The records of all 69 patients with RMS who received 3D RT from 1989 to 2001 were reviewed. All patients received multiagent chemotherapy with or without surgical resection. Follow-up of surviving patients ranged from 1.0 year to 12.8 years (median, 4.3 years).
The median patient age was 6 years (range, 1-29 years), and there was a male:female ratio of 1.5:1. Forty-eight patients had embryonal sarcomas, 14 patients had alveolar sarcomas, and 7 patients had undifferentiated sarcomas. The parameningeal area (n = 22 patients) and the trunk (n = 21 patients) were the most common sites. Twelve percent of patients had Stage I disease, 10% of patients had Stage II disease, 51% of patients had Stage III disease, and 27% of patients had Stage V disease. Nine percent of patients were in clinical Group II, 64% of patients were in Group III, and 27% of patients were in Group IV. Regional lymph nodes were involved in 33% of patients, and 77% of tumors measured > or = 5 cm in greatest dimension. The actuarial 5-year local and regional control rates were 90% and 91%, respectively. No predictive factors for local failure were identified; however, alveolar histology was correlated with regional recurrence (29% compared with 4%; P = 0.02).

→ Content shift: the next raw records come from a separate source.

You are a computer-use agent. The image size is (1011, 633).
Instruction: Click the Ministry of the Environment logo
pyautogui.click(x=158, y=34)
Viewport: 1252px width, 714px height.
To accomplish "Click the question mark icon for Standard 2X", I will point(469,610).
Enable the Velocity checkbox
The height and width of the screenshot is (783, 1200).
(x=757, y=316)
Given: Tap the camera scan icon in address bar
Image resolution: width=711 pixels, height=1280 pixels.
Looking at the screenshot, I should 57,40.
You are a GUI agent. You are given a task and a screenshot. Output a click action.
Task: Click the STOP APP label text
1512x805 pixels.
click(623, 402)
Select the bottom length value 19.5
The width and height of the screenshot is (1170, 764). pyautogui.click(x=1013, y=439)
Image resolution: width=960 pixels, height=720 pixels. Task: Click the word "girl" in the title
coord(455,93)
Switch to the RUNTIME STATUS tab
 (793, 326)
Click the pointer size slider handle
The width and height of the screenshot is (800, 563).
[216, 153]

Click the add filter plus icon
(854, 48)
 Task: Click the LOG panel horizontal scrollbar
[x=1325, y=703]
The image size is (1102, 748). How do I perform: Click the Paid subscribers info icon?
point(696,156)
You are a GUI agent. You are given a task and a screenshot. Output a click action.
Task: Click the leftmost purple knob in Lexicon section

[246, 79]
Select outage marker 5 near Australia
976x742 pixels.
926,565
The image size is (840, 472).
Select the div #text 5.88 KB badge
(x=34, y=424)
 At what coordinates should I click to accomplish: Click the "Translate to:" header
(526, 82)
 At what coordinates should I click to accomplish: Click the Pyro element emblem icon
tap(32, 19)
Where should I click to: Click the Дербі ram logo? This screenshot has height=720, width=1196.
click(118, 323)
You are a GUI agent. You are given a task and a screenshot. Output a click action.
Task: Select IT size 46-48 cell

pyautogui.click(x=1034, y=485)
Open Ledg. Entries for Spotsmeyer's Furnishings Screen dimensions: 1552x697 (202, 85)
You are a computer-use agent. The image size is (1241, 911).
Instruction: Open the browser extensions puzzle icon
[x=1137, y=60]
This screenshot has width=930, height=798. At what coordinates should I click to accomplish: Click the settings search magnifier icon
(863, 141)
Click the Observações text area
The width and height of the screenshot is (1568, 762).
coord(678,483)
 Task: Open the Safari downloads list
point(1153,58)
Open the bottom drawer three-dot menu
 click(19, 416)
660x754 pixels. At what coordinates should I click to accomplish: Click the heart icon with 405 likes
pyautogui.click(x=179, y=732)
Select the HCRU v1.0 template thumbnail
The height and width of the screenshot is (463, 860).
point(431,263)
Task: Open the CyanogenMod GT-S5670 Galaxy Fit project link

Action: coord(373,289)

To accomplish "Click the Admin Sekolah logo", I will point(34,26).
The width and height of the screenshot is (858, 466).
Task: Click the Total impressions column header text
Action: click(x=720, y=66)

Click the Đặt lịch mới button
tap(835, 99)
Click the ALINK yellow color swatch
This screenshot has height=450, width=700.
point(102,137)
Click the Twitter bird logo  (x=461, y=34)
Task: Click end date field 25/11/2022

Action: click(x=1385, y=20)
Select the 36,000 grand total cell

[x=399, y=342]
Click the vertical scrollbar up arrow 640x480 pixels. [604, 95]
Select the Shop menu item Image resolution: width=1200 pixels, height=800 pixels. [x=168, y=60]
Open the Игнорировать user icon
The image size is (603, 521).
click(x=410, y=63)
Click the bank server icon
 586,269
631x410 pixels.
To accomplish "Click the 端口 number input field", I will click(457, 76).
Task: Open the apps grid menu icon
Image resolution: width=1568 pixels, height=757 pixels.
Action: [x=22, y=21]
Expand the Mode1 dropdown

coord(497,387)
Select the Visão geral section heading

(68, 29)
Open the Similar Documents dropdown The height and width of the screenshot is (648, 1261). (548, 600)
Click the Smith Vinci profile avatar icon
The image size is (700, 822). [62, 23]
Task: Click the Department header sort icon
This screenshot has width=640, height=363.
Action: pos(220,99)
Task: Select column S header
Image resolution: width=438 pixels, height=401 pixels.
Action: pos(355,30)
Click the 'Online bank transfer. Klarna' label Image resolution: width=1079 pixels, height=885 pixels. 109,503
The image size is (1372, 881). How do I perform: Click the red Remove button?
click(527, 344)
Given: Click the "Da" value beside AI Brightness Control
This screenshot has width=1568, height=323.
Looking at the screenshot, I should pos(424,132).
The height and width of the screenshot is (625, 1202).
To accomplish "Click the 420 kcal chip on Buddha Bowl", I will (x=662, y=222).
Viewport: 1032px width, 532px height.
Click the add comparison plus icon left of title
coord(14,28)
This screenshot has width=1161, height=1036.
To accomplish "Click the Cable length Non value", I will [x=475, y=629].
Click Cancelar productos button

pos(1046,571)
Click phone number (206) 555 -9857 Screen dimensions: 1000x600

The disease free and overall survival rates were 60% and 63% at 5 years, respectively. Disease stage was most predictive of 5-year survival (76% of patients with Stage I-III disease compared with 24% of patients with Stage IV disease; P < 0.001).
High rates of local control were achieved in patients with RMS using 3D RT. Regional lymph node failure was increased significantly among patients with alveolar histology. Control of metastatic disease remains a formidable problem for patients with Stage IV RMS.